現実では朝の早い時間だったから結構空いていて、あたしたちと二人の間には誰もいなかったからちょっと距離があったけれど二人が何を言っているのかは聞き取れた。
「『ファーマー』ってさ、どう思う? 生産職だけのパーティで一位を総なめしてるって話だけど、本当に強いのかな? イベントの時、あの人たちだけカメラがあんまり仕事してくれてないからどうしても疑っちゃうよね?」
「そうだな。あいつらが一位取ってるのはまぐれかインチキか、はたまた『運営』と手を組んで注目度を高めようって魂胆のやらせか、ここではっきりするだろ。相手は予戦四位通過のパーティらしいしな」
「っていうか、今鑑定士の人と戦ってるの、付与魔術師派生の『
「これは終わったな、鑑定士。前々回のイベントで一位だったらしいが、速かったっていうくらいしか印象がなかったらしいし。相手が悪すぎる。つうか、なんで鑑定士なんて仲間に入れてるんだろうな、『ファーマー』? ネタだろ、あいつ?」
それはライザさんたちの悪口で……!
あんなにいい成績を残しているのに、まだよくない評価をしていた人がいることにあたしはカッとなっちゃって……。
その人たちの元へ向かって行って文句の一つや二つ言ってやろうと思ったのだけど、それはキリちゃんに止められた。
「ほっとけばー? すぐにライザがわからせてくれるってー」
余裕の笑みでそう言ってきたキリちゃん。
信じてるんだ、ライザさんのこと……。
だったら、あたしも……。
あたしは立とうとしていたのをやめ、モニターに目を向けてライザさんの武運を願った。
モニターでは。
『私は勝って私が正しいということを証明する! 私は「呪い師」! 今あなたに呪いをかけたわ! その呪いは「てるてる坊主」! 私に危害を加えようとしたら死ぬ呪いよ! だから、あなたはもう終わりなの! 私が正しいということが証明されたわ!』
『……いや、何勝った気でいやがるんですか? まだ勝負はついてねぇでしょう? わーはまだ立ってるんですから』
『頭悪いの? あなたは呪われてて何もできないのよ? これからは私があなたをいたぶるだけの時間が始まるの!』
なんて会話がされていて……!
あたしは固唾を呑んだ。
ライザさんが窮地に立たされてる!? と思って。
……けれど。
相手の人がライザのことを杖で殴ろうとした時、異変は起きたの。
『え――』
その人の口の端から黒い液体(イベントの仕様)が垂れた。
その量は徐々に増していっていて。
『ごぽっ!? な、なんで……っ!?』
目を見開いて固まるその人に、ライザはニヤッとして言った。
悪い笑顔で。
『「人を呪わば穴二つ」って言葉、知りませんか? 相手を不幸にしようとするなら自分も不幸になることを覚悟しろ、っつー意味なんですが』
『っ!? ま、まさか、あなた……!』
『そのまさか、だと捉えてもらって結構ですよ? あんたはわーに危害を加えようとしたから死ぬ。そういうことがわーにはできる。それだけ理解してもらえれば充分です』
『あっ、がっ!?』
この会話があった直後。
相手の人は見えない何かに足を掴まれるようにして逆さづりになり、首を撥ねられた。
……そういう呪いだったみたい。
(これはあとで本人に直接聞いたことなのだけど、ライザさんはあの光った時にスキルを替えていた)
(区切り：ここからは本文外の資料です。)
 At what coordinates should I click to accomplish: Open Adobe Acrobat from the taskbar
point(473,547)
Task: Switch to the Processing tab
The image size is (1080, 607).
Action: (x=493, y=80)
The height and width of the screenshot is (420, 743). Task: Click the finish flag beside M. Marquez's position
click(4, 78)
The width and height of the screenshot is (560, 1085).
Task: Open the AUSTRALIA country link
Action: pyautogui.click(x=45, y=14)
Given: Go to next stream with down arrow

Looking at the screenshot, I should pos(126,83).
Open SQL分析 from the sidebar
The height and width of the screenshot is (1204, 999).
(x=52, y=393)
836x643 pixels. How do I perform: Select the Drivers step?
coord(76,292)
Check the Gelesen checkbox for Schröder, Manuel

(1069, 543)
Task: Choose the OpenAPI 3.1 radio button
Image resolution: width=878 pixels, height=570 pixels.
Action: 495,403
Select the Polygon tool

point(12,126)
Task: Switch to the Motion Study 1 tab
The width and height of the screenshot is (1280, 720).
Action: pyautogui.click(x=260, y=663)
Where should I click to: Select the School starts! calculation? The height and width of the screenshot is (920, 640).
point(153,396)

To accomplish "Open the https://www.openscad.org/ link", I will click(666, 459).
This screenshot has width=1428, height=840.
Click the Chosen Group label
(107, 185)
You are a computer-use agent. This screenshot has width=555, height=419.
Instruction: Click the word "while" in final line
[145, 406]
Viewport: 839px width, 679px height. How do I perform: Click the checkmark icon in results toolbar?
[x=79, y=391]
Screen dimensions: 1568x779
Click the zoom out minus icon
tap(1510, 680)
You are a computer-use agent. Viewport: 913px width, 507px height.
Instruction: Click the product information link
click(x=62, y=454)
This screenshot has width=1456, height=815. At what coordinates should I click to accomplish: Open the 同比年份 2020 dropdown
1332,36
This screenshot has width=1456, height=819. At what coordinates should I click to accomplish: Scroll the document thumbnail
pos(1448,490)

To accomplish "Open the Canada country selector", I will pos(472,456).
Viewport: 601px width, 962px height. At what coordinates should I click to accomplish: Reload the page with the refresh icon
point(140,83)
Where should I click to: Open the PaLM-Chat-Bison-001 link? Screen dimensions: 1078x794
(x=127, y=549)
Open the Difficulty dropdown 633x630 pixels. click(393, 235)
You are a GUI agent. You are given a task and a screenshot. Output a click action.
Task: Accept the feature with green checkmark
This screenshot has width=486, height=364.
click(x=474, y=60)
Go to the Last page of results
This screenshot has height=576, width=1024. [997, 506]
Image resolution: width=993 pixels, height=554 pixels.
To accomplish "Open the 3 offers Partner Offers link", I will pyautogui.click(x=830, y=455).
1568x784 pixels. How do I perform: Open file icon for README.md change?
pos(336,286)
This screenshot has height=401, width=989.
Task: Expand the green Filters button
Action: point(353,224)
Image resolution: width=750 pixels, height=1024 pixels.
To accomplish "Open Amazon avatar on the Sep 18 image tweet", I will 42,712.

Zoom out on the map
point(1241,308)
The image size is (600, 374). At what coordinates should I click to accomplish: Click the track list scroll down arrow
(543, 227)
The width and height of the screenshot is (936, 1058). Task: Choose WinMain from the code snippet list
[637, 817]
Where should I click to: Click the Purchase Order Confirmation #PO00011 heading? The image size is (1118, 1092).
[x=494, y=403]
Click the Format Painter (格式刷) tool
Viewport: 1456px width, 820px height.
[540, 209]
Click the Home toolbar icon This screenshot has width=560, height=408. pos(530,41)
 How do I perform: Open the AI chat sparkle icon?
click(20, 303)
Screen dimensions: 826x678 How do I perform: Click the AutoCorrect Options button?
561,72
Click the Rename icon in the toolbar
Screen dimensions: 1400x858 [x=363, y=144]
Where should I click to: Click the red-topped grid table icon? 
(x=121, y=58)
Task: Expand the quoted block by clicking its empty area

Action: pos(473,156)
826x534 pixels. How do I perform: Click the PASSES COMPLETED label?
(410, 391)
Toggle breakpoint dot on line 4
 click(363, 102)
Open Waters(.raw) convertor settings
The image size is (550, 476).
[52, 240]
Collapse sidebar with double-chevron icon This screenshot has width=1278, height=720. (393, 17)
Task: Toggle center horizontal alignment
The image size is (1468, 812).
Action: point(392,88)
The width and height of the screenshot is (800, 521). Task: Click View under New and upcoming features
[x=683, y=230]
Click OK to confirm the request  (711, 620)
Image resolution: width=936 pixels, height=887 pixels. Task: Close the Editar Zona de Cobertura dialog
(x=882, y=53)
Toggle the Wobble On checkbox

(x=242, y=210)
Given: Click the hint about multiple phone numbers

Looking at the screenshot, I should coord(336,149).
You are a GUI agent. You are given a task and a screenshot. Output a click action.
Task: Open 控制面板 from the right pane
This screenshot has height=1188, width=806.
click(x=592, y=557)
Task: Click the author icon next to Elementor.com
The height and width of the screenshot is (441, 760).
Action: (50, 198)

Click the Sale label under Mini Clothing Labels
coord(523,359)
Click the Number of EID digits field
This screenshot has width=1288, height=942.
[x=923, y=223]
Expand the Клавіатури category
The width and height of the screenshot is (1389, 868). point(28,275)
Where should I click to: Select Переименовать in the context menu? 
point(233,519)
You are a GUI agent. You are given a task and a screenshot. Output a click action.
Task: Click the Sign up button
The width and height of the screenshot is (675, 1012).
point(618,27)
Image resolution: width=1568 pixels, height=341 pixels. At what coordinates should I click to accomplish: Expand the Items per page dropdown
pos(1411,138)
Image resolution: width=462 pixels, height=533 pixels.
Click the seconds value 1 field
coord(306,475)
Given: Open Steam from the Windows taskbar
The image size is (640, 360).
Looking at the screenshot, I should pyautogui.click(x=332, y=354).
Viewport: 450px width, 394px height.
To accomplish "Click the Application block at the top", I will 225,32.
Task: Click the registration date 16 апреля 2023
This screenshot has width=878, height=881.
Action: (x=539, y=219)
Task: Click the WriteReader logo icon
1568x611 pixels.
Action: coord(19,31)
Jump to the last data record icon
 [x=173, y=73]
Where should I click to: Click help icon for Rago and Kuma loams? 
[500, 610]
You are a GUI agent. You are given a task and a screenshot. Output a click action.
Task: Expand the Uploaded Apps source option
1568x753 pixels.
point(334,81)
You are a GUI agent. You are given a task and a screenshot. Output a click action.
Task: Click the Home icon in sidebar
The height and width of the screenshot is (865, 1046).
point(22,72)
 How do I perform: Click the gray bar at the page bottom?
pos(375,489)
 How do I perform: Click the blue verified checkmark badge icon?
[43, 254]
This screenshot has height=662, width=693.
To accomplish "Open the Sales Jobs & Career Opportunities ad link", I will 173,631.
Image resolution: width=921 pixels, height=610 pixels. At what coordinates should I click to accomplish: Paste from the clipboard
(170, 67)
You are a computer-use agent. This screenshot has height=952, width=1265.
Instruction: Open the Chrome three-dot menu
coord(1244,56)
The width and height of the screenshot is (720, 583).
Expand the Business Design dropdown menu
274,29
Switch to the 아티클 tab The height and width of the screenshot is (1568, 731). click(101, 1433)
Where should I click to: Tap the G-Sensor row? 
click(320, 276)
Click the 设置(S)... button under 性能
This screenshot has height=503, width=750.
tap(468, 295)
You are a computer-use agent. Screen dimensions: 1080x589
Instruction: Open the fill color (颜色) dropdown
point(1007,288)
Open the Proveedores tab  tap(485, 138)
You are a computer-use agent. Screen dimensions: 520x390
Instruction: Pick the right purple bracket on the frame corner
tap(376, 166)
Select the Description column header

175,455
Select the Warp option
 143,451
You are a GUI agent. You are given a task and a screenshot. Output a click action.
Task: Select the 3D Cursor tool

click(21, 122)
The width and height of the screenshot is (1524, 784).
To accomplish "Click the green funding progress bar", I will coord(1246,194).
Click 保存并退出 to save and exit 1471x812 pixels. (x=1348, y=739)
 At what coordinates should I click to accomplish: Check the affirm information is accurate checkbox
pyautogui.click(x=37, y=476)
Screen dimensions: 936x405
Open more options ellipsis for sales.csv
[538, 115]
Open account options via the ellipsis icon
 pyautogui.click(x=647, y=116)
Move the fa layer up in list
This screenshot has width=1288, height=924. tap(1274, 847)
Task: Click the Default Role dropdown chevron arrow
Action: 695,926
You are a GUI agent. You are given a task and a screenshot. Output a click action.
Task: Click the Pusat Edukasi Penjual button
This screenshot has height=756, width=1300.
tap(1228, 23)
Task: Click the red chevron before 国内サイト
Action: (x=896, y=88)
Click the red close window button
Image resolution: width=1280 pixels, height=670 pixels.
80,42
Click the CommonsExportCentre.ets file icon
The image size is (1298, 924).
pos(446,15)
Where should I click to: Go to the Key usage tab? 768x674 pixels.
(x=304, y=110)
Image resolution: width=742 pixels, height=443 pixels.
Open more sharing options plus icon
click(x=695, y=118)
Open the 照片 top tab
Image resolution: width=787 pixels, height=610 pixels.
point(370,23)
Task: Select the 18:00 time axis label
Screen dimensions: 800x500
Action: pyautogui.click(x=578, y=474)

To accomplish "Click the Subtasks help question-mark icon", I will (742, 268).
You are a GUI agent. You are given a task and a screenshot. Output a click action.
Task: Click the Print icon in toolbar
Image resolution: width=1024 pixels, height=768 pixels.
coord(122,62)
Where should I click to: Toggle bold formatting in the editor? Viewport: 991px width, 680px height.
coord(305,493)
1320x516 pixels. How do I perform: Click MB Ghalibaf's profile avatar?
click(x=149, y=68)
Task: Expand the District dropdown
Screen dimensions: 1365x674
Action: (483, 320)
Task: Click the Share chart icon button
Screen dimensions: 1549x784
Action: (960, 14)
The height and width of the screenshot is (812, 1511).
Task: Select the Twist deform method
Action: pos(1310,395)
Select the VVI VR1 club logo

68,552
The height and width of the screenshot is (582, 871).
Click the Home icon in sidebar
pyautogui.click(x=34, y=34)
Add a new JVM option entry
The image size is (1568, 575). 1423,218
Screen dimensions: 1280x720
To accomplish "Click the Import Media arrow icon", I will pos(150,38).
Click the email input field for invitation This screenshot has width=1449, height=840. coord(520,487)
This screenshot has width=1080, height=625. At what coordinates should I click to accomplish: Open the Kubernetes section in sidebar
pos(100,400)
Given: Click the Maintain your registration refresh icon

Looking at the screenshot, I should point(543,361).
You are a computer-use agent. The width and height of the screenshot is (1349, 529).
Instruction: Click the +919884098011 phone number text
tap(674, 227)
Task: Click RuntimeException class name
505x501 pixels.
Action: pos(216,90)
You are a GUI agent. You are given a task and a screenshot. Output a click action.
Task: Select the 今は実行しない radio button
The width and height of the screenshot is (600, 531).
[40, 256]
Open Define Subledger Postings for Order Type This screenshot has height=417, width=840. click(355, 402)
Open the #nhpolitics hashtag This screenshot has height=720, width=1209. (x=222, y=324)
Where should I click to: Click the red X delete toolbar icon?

(自分が呪われた時、呪ってきた相手にも同じ呪いをかける、というスキルに)
相手の人が黒い粒子に変わっていって。
『先鋒! 勝者! 「ファーマー」ライザ!』
勝者を確定する宣言が響いた。
ライザさんは一歩も動くことなく勝利を収めたの。
……心配なんていらないほど、彼女の強さは圧倒的だった。